To build this user guide locally, navigate to the docs/ directory and make the html target.

$ make html

This will build the user guide in docs/build/html, and you can open index.html in your web-browser. The source files for the user guide are found in docs/source.

Note

You can clean the documentation with make clean.

Learning reST

Writing reST can be tricky at first. Whitespace matters, and some directives can be easily miswritten. Two important things you should know right away are:

  • Indents are 3-spaces

  • “Things” are separated by 1 blank line. For example, a list or code-block following a paragraph should be separated from the paragraph by 1 blank line.

You should keep these in mind when you’re first getting started. Dedicating an hour to learning reST will save you time in the long-run. Below are some good resources for learning reST.
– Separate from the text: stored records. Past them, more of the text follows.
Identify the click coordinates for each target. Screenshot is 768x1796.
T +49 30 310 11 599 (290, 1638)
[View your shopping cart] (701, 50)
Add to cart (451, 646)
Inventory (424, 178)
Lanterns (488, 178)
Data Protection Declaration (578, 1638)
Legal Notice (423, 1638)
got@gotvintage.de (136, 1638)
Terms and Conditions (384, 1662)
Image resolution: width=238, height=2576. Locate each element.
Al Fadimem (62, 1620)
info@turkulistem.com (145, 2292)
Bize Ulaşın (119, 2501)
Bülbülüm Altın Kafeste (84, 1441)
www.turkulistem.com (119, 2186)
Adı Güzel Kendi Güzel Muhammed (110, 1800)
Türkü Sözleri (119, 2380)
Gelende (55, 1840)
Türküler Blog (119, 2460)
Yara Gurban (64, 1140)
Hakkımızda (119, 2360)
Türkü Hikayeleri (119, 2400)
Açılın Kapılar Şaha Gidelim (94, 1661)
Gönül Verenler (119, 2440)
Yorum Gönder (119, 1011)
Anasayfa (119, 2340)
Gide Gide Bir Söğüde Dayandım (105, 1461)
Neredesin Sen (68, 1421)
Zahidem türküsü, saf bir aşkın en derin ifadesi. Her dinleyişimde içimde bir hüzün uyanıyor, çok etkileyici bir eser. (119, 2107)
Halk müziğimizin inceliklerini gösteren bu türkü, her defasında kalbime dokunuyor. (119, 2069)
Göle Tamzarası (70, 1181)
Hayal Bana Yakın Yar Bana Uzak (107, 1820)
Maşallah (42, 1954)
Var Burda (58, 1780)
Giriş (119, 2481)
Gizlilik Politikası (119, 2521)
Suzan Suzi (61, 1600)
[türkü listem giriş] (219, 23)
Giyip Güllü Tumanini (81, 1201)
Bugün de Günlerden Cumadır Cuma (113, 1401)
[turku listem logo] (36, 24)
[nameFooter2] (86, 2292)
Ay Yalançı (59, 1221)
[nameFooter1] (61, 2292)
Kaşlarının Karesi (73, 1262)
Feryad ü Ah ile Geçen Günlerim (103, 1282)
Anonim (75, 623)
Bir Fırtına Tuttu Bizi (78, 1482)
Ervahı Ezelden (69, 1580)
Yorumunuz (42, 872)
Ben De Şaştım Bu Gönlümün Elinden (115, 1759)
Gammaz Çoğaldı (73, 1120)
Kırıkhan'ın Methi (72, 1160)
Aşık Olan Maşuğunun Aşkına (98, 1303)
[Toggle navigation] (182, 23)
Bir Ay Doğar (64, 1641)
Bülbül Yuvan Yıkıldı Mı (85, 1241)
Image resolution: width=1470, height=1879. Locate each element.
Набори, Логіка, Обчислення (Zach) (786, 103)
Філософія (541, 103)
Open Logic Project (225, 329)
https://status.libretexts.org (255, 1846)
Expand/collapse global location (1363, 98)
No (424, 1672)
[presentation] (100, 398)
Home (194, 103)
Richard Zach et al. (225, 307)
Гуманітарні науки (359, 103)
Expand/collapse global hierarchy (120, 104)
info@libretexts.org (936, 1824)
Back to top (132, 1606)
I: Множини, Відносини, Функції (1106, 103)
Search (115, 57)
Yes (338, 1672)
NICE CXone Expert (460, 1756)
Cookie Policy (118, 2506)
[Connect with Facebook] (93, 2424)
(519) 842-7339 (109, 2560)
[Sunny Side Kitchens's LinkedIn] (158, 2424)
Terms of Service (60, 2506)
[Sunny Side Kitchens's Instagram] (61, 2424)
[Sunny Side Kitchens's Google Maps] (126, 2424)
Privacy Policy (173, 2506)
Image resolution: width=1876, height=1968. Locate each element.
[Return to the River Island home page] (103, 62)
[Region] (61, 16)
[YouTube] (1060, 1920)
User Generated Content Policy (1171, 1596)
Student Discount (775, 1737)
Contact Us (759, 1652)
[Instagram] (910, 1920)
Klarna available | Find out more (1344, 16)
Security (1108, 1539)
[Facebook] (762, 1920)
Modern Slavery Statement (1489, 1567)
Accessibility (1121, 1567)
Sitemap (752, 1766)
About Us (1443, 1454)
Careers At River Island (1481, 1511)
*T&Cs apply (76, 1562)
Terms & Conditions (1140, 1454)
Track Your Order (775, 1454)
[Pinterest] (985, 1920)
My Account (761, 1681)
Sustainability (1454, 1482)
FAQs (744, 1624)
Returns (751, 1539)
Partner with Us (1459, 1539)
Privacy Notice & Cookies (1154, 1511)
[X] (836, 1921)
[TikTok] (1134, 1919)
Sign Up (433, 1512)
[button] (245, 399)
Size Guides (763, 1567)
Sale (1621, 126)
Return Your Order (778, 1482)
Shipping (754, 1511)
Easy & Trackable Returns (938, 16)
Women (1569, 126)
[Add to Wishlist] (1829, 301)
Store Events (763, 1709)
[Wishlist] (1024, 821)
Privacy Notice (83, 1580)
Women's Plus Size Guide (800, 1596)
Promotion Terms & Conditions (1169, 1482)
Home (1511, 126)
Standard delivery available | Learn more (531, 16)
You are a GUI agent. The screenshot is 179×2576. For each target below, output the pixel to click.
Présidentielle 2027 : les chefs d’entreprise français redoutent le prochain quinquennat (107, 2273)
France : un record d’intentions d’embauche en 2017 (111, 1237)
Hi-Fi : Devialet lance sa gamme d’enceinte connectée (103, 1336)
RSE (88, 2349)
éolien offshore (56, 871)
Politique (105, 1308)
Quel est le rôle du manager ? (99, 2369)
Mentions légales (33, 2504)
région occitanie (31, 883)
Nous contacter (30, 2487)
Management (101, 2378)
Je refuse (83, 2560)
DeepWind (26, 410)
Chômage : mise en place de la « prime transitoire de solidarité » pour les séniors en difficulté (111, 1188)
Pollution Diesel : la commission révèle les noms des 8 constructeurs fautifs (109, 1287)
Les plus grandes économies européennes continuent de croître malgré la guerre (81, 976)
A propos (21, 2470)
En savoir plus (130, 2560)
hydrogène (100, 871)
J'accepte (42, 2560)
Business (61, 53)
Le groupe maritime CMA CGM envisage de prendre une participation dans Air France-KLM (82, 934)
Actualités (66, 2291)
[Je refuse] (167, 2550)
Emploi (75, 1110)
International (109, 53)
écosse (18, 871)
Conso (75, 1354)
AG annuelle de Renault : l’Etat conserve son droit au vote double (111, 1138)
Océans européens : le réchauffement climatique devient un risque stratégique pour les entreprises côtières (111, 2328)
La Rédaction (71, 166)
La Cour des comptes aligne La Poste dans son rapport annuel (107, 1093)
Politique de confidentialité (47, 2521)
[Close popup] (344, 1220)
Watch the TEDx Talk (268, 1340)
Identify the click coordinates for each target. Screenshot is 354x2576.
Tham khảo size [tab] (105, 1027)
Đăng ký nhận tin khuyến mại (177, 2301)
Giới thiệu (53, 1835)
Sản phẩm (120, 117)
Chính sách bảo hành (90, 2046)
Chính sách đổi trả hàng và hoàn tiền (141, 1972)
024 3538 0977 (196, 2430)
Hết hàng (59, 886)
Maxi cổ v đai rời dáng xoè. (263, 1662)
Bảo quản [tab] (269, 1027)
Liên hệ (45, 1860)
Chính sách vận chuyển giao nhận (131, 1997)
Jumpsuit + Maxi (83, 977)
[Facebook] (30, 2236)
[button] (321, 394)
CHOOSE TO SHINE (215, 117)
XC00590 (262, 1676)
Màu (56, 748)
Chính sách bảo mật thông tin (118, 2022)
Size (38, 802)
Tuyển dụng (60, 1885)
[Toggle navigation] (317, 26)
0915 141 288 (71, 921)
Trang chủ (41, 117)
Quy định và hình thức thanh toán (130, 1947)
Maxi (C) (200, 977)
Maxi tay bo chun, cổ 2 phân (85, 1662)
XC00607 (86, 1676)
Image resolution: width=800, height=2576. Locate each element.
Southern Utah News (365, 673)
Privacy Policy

A good starting point would be Eric Holscher’s presentations followed by the reStructuredText primer.

Style guidelines

Important

This user guide is written in semantic markup. This is important so that the user guide remains maintainable. Before contributing to this documentation, please review our style guidelines (below). When editing the source, please refrain from using elements with the wrong semantic meaning for aesthetic reasons. Aesthetic issues can be addressed by changes to the theme.

For titles and headers:

  • Section headers should be underlined by # characters

  • Subsection headers should be underlined by - characters

  • Subsubsection headers should be underlined by ^ characters

  • Subsubsubsection headers should be avoided, but if necessary, they should be underlined by " characters

File paths (including directories) occuring in the text should use the :file: role.

Program names (e.g. cmake) occuring in the text should use the :program: role.

OS-level commands (e.g. rm) occuring in the text should use the :command: role.

Environment variables occuring in the text should use the :envvar: role.

Inline code or code variables occuring in the text should use the :code: role.

Code snippets should use .. code-block:: <language> directive like so

.. code-block:: python

   import gcpy
   print("hello world")

The language can be “none” to omit syntax highlighting.

For command line instructions, the “console” language should be used. The $ should be used to denote the console’s prompt. If the current working directory is relevant to the instructions, a prompt like $~/path1/path2$ should be used.

Inline literals (e.g. the $ above) should use the :literal: role.